Ma la linea bavarese, proprietaria del castello di Ammerland presso Starnberg, si estinse dopo due generazioni. Invece Pier Giovanni, dopo essere stato colonnello dell’elettore e ciambellano di corte, tornò a stabilirsi a Viterbo, dove fu maire della città nel periodo napoleonico (1813) e soprintendente delle dogane dopo la Restaurazione pontificia (1817). Poiché fin dal 1792 Fabrizio gli aveva donato la sua quota dei beni di famiglia, l’asse gentilizio e patrimoniale dei P. viterbesi rimase unitario, giungendo fino a oggi, ma l’impulso dato dapprima da Margherita Carletti – che apparteneva a una importante famiglia comitale di Montepulciano e fu dama dell’imperatrice Maria Teresa (1779) – e soprattutto i rapporti con la Baviera diedero da allora ai P. un respiro superiore rispetto ad altre famiglie di notabili provinciali.
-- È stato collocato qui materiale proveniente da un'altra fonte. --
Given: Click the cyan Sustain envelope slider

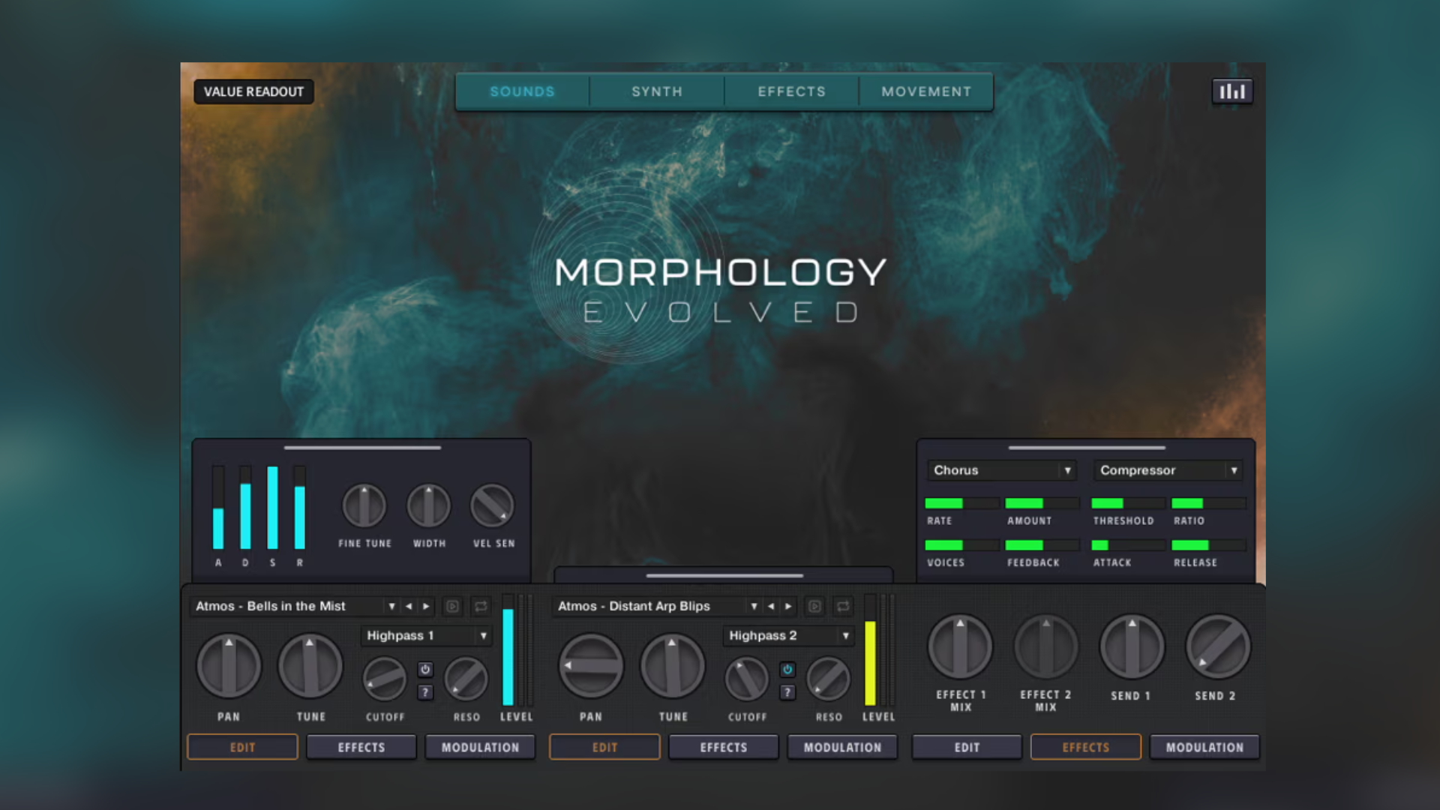Looking at the screenshot, I should pyautogui.click(x=272, y=508).
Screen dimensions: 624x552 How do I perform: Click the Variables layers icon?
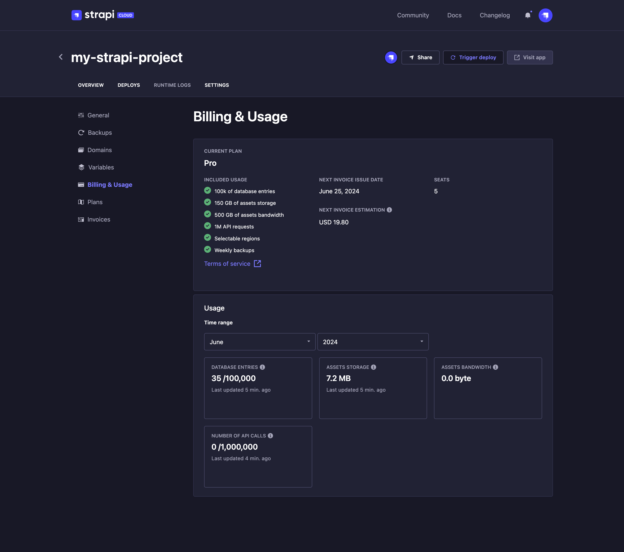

Personalità di rilievo fu il primogenito di Pier Giovanni, Cesare (v.), mentre il secondogenito Mariotto (1813-1881) sposò Marianna Sanguigni di Terracina, ultima erede di una stirpe ben nota nel Medioevo romano; da un figlio cadetto di queste nozze, Gaetano, discendono i tuttora fiorenti Pocci Sanguigni. La linea primogenita dei conti P. ha avuto il membro di maggior spicco in Enrico (1875-1952), avvocato, consigliere provinciale di Roma e podestà di Tuscania, dove gli è intestata una piazza. Il figlio Filippo (1912-1991) è stato prelato, vescovo titolare di Gerico e canonico della Basilica Vaticana. Nei secc. XIX-XX i P., che fin dal tardo Settecento avevano assunto il titolo di conti, si sono imparentati con importanti casate nobiliari (Gualtieri, Colacicchi, Della Posta, Del Gallo, Borromeo, Faina, Taverna). Nel 1926 ai P. è stato ufficialmente riconosciuto il diritto al titolo comitale e l’appartenenza alla nobiltà di Roma (dove Pier Giovanni e Fabrizio erano stati ascritti alla nobiltà di Campidoglio il 19 nov. 1780), Tuscania e Viterbo.
Il bel palazzo settecentesco di famiglia, divenuto sede della Biblioteca Comunale degli Ardenti, è stato distrutto durante la seconda guerra mondiale; ne resta il disegno del prospetto dell’architetto Prada (pubblicato in Angeli, p. 405), dalle eleganti linee rococò.
Arme: di rosso al capo d’azzurro, alla colonna d’argento sostenente un crescente dello stesso da cui muovono tre spighe d’oro, attraversante sul tutto.
BIBL.- Angeli 2003, pp. 404-407, 807-809 (con completo albero genealogico). Inoltre: Marocco, XIV, p. 52; Amayden, II, pp. 149-150, 186; Signorelli 1968, pp. 150-153; DEUMM, VI, p. 55.